Talley also noted that Oklahomans will vote on a state question next Tuesday that proposes abolishing the Oklahoma Human Services Commission and replacing it with a system in which the governor would appoint the agency's director and there would be several citizen advisory boards to the agency.

“They may not even exist as a commission after the state question is voted on, so why wouldn't you wait until then to decide if you want to close the centers?” he said.

Lane, however, said commissioners have been studying the issue for more than a year, have visited the institutions, visited community-based homes, talked with family members and guardians of residents and believe it is time to make a decision.

“Until the commission ceases to exist, it needs to do its business,” Lane said, adding he believes commissioners would the shirking their responsibility if they failed to act after going to such great lengths to study the issues.

“We're going to finish this so somebody else down the road doesn't have to figure this out,” he said.

Aging facilities

The aging condition of the two centers has put pressure on commissioners to make a decision about their futures. Both were established more than 100 years ago and officials have estimated it would take $30 million to $40 million worth of improvements to keep operating them.
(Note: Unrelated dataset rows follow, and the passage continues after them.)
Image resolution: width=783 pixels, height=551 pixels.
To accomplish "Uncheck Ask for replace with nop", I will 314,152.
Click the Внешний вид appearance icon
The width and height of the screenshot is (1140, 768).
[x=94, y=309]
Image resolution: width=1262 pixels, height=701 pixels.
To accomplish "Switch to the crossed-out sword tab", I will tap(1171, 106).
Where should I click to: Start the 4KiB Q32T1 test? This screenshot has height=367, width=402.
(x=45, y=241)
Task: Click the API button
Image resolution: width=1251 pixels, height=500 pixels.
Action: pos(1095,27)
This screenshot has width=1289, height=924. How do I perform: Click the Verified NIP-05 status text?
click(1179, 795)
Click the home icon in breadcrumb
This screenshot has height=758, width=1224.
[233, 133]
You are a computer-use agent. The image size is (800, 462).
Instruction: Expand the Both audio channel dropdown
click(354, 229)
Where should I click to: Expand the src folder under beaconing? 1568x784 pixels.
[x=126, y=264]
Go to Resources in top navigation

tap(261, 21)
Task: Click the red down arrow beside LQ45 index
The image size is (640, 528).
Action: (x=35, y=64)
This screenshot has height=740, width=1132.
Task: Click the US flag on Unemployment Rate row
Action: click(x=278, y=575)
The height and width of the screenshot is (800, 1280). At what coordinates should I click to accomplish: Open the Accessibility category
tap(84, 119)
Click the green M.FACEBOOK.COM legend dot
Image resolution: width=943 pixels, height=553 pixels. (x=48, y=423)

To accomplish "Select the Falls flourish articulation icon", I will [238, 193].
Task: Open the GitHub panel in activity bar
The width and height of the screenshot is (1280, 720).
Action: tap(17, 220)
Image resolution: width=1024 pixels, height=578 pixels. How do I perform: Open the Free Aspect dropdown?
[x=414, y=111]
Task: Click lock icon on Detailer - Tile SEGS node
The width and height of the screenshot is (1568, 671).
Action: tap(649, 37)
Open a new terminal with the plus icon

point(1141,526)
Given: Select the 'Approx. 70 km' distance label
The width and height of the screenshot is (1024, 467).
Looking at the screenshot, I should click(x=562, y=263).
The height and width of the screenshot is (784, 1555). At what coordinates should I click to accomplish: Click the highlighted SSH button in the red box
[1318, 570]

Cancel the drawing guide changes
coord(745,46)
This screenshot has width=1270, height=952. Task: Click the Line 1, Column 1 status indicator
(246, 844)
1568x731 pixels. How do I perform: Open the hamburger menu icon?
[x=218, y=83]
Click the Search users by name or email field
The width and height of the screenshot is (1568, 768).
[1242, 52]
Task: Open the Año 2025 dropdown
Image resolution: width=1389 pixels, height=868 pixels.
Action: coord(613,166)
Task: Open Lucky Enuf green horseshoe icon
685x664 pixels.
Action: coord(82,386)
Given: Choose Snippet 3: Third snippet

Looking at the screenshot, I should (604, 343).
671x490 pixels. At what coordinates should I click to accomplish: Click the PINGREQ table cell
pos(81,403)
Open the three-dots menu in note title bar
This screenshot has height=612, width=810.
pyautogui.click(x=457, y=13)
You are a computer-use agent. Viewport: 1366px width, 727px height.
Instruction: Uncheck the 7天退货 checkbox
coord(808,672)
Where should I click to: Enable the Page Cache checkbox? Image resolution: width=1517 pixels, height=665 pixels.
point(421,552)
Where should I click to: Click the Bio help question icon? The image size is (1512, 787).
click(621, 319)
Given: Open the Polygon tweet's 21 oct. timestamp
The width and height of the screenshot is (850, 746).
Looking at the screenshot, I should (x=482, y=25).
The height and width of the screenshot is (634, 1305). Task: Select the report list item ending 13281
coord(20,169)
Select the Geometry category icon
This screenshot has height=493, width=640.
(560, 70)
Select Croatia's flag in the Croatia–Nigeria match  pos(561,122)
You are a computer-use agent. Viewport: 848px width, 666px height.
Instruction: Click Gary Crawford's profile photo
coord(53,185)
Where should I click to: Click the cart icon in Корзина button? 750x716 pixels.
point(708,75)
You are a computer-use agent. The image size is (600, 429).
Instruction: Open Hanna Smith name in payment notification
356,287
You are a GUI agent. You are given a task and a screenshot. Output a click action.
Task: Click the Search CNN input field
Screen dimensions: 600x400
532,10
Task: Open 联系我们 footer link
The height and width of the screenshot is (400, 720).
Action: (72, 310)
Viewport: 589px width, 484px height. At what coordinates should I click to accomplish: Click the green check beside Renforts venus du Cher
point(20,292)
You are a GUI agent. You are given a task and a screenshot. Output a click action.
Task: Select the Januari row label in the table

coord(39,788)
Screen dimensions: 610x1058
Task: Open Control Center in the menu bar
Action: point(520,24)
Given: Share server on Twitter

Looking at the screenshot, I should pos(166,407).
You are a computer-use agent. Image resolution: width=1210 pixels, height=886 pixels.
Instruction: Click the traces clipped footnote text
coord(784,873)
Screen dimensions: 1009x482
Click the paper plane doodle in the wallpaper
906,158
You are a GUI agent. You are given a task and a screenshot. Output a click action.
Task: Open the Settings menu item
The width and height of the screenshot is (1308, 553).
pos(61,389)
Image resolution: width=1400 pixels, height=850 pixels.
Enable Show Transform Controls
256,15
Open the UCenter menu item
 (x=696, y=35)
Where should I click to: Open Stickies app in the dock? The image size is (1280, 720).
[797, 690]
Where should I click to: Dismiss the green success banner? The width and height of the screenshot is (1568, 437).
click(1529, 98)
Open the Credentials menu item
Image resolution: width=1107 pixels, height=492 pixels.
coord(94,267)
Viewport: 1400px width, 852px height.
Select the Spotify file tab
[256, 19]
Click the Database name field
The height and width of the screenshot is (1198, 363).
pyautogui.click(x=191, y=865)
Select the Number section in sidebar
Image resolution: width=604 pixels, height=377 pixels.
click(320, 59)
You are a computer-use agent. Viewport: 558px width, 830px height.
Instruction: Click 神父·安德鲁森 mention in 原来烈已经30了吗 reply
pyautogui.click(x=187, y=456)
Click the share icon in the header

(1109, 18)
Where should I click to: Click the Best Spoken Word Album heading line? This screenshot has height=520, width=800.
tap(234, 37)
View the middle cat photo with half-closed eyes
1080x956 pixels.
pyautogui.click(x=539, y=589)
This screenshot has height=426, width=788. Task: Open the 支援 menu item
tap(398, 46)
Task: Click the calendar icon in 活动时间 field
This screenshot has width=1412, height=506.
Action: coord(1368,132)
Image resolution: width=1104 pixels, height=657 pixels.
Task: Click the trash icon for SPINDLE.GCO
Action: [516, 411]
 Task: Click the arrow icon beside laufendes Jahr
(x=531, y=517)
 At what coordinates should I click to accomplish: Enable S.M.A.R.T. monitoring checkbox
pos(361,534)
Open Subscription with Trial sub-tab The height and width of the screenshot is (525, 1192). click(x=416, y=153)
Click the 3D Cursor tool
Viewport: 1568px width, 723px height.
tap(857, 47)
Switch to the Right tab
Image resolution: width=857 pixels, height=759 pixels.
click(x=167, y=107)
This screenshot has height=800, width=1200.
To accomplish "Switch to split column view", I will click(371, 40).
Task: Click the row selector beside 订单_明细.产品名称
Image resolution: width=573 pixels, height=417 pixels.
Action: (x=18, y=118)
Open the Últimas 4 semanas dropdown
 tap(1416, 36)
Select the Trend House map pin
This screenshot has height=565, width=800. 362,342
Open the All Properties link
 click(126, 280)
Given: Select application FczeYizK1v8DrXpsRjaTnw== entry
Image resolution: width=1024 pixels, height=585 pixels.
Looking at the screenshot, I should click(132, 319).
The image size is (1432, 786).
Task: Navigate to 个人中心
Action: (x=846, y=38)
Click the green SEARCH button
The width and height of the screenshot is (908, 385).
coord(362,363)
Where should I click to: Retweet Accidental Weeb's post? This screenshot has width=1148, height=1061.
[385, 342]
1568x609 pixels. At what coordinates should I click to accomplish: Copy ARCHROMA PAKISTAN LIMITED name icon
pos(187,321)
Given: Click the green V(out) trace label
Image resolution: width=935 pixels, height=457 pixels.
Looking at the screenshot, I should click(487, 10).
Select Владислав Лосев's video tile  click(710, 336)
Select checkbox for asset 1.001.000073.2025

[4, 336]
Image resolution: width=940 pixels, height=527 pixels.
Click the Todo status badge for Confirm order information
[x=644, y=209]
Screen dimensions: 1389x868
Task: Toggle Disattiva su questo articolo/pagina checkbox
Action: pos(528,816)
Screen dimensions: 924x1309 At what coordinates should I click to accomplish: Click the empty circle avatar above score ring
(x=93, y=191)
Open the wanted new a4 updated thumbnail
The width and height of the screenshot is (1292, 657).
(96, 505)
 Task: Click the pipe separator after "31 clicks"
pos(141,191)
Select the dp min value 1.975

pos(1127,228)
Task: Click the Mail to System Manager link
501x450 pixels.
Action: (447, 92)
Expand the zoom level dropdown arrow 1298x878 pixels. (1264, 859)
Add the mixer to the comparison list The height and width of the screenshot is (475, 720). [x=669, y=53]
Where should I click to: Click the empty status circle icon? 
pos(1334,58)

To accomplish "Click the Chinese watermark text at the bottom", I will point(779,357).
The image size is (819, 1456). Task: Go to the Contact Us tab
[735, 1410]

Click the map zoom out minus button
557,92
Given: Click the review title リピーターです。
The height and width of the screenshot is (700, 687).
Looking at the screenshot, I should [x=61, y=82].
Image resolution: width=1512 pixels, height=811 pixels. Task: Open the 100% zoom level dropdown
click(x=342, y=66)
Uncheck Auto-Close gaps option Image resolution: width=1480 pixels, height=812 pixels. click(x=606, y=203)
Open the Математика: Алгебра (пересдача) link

Many social work professionals have argued the money would be better spent transitioning residents into community-based settings, which has been the trend for years, both in-state and nationally.

Jim Nicholson, director of DHS's developmental disabilities services division, told commissioners last July that he believes experience has shown the quality of life for residents is better in well-run community-based settings than in institutions.

Newly appointed DHS Director Ed Lake supported that position in an Oct. 15 interview. He is expected to participate in his first meeting Thursday.

Parents and guardians, however, have expressed strong reservations, stating that after years of Oklahoma transitioning people with developmental disabilities into communities, most of the residents who remain in institutions are individuals with multiple severe disabilities, like low mental functioning, blindness, cerebral palsy and diabetes.

These are the individuals who are most likely to experience “transition trauma,” and perhaps even death, if forced to move, they argue.